Raising state taxes under guise of ‘reform’ an odorous ploy

Changes to the senior exemption and the property tax rollback may be the last straw for voters


Katie bar the door. Ohio Republicans are gunning to raise taxes. Look out working class, low-income residents, and senior citizens. Tax hikes are coming.

They may sound like “tax relief,” when portrayed by GOP spinners in Columbus, but where’s the relief in paying higher taxes on what you buy or the property you own? Welcome to the topsy-turvy world of political doublespeak.

In Republican-controlled Ohio hiking taxes for anyone who buys goods, pays property taxes, is poor, or retired is called “comprehensive tax reform.” Republican-speak for raising taxes on those who can least afford it — while cutting taxes for those who can well bear the expense — sounds like this:

“The key to this proposal is to make Ohio the most attractive place in the nation for job growth and job creation for middle class Ohioans.” So says state Senate Finance Committee Chairman Scott Oelslager (R., North Canton).

“It’s a plan that lets Ohioans keep more of their hard-earned money to spend on their families.” That from Ohio Senate President Keith Faber (R., Celina).

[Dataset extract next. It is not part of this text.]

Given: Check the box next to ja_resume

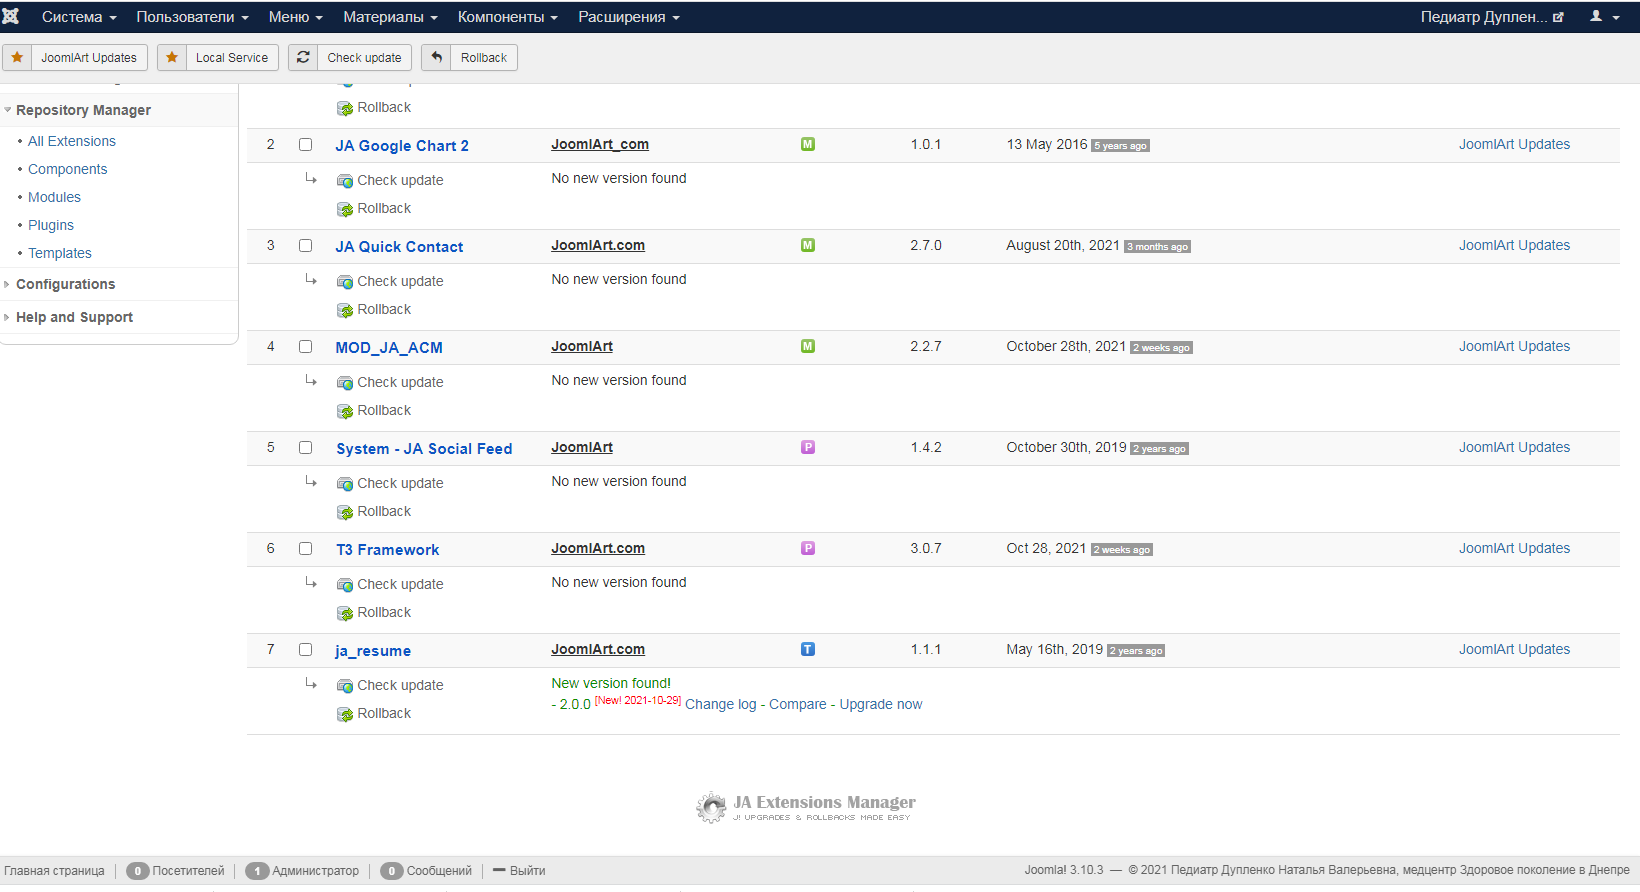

“The reason this is really important is because — as we talk about making our economy stronger — this is about people.” House Finance and Appropriations Committee Chairman Ron Amstutz (R., Wooster), offered that.

“This is another big step forward in Ohio’s comeback.” GOP Gov. John Kasich spoke thus.

Sometimes the Republican universe is hard to reconcile with reality. Here’s the straight talk about tax increases that GOP lawmakers want to use to finance tax breaks for business investors and the rich.

In exchange for state income tax cuts during the next three years, Republicans plan to raise sales and property taxes. Sort of like a tax shell game.

Reducing taxes on income and investment means less revenue, of course, and the government needs to recoup it somewhere. So how about shaking down average Ohioans whose cost-of-living eclipsed take-home pay eons ago?

How about hitting up property owners who are already taxed too much for everything local? How about rejecting a reduction in the property tax burden for all retirees that allows seniors, on fixed incomes with growing medical expenses, to shield some of the market value of their home from taxation?

How about raising taxes on all of the above and calling it “tax code reform”? Sounds like a plan, said Republican lawmakers, bowing to Big Business.

Let’s hike the state sales tax rate by one-quarter of one percent, from 5.5 percent to 5.75 percent. We’ll call it an “adjustment” and gloss over the fact that piggybacked county tax rates across Ohio will go up. That would force Ohioans to pay more on the dollar on a wider array of goods and services.

GOP lawmakers also decided to do away with tax relief for property owners hit with future property tax levies. That means higher taxes for property owners, who will have to pay their entire tax bill for new or replacement levies without any help from the state.

The Web site of Ohio House Speaker William Batchelder (R., Medina) describes the bigger tax bill as a way to “increase property tax transparency and simplification by eliminating a taxpayer subsidy.” Makes oppressive property taxes almost seem like a good thing.

Republicans targeted senior citizens for tax increases by scaling back a property tax break that, since 2007, has been available to all Ohio homeowners age 65 or older or permanently and totally disabled. In the future, owners with annual incomes above $30,000 will not be eligible for the homestead exemption. .

Changes to the senior exemption and the property tax rollback may be the last straw for voters who are asked to pass levies. “The additional burden of a huge property tax hike will mean faltering schools will fail, rural districts and urban districts alike will be left behind,” Ohio Democratic Party Chairman Chris Redfern said.

Same goes for hard-hit local municipalities that try to maintain services without support from taxed-out constituencies. It would be lovely if the tax increases Ohio Republicans propose for consumers and property owners were offset by the tax cuts on the table but they aren’t — not for all, not by a long shot.

Ohio is poised to undergo a fundamental shift in how state government is funded (from taxing income to taxing consumption). But you’d never know that it’s changing at your expense from the doublespeak Republicans are dishing. Save your spin Messrs. Batchelder, Faber, Kasich, et al.

We’re on to your tax-raising scheme and its potential to set middle-class families back years.

Marilou Johanek is a columnist for The Blade.